Dans quatre mois vont avoir lieu les élections municipales et pourtant ce scrutin semble être passé sous les radars médiatiques, tous focalisés depuis des mois sur le feuilleton budgétaire à l’Assemblée nationale et la valse des Premiers ministres. Hormis dans la presse quotidienne régionale, la campagne des municipales est comme une campagne quasi-fantôme, et seule la cuisine interne politique des alliances et investitures dans quelques grandes villes – Paris en tête – a arraché un peu d’intérêt. Et pourtant, ces municipales – cette fois organisées sans la perturbation d’une pandémie comme en 2020 – sont importantes tant sur la forme que sur le fond.
Sur la forme, le scrutin soulève des inquiétudes en raison des modifications qui sont à l’œuvre. Toutes les communes, y compris celles de moins de 1 000 habitants, vont voter selon un mode de scrutin de liste proportionnel paritaire à deux tours avec prime majoritaire. Fini le scrutin majoritaire plurinominal à deux tours avec possibilité de panachage ; et bienvenu à l’obligation de parité stricte alternant un homme et une femme. Sur le papier, le progrès est tangible ; dans la réalité, un casse-tête s’installe pour trouver candidats et candidates.

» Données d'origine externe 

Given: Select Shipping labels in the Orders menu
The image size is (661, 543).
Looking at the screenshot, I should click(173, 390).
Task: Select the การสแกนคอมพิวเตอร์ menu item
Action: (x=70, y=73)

Autre nouveauté avec la réforme de la loi PLM, votée à moins d’un an du scrutin et dénoncée comme un tripatouillage par ses opposants. À Paris, Lyon et Marseille, le maire sera désormais élu directement. Si la réforme vise une meilleure représentation pour les conseils municipaux des trois plus grandes villes françaises, elle suscite de fortes inquiétudes sur la stabilité des majorités futures et la qualité de la démocratie locale.
Et puis il y a le fond des municipales. Les attentes des électeurs restent d’autant plus fortes que le maire – traditionnel élu préféré des Français – est celui à qui l’on demande de "tenir", la commune comme le pays, et d’être un rempart de stabilité républicaine et de proximité d’action, quand la politique nationale est devenue illisible depuis la dissolution de juin 2024.
L’étude de l’institut Terram, publiée ce mois-ci, illustre pour la première fois ce phénomène, estimant que les municipales pourraient se gagner sur le terrain du "concret". À rebours des promesses spectaculaires, Terram révèle le besoin d’une "République du maintien" c’est-à-dire garantir la continuité du réel, rendre visibles les priorités et prouver, par l’entretien des réseaux – les infrastructures invisibles que sont les routes, les réseaux d’eau, d’électricité, d’assainissement, etc. – que l’impôt se transforme en biens communs qui tiennent.
En détaillant trois attentes massives des Français – de la clarté (qui fait quoi, avec quels moyens ?), de la fiabilité (entretenir avant d’inaugurer) et de la sobriété (réparer, prolonger, adapter) – Terram met le doigt sur deux points majeurs : le périmètre des compétences des maires et les moyens dont ils disposent.
À l’heure où certains remettent sur la table l’idée de "conseiller territorial" comme solution à l’organisation administrative, il vaudrait mieux redéfinir les compétences entre communes, intercommunalités, départements et régions dans le cadre d’un nouvel acte de décentralisation que réclament les associations d’élus. Ensuite, le statut de l’élu toujours reporté doit devenir une priorité pour protéger les élus, et notamment les maires, en première ligne face aux demandes et parfois aux violences de leurs administrés, qui ont poussé certains édiles à démissionner.
Malgré un mandat éprouvant, usant et fatiguant, six maires sur dix sont pourtant prêts à se représenter en 2026. Comme quoi l’engagement public n’a pas disparu.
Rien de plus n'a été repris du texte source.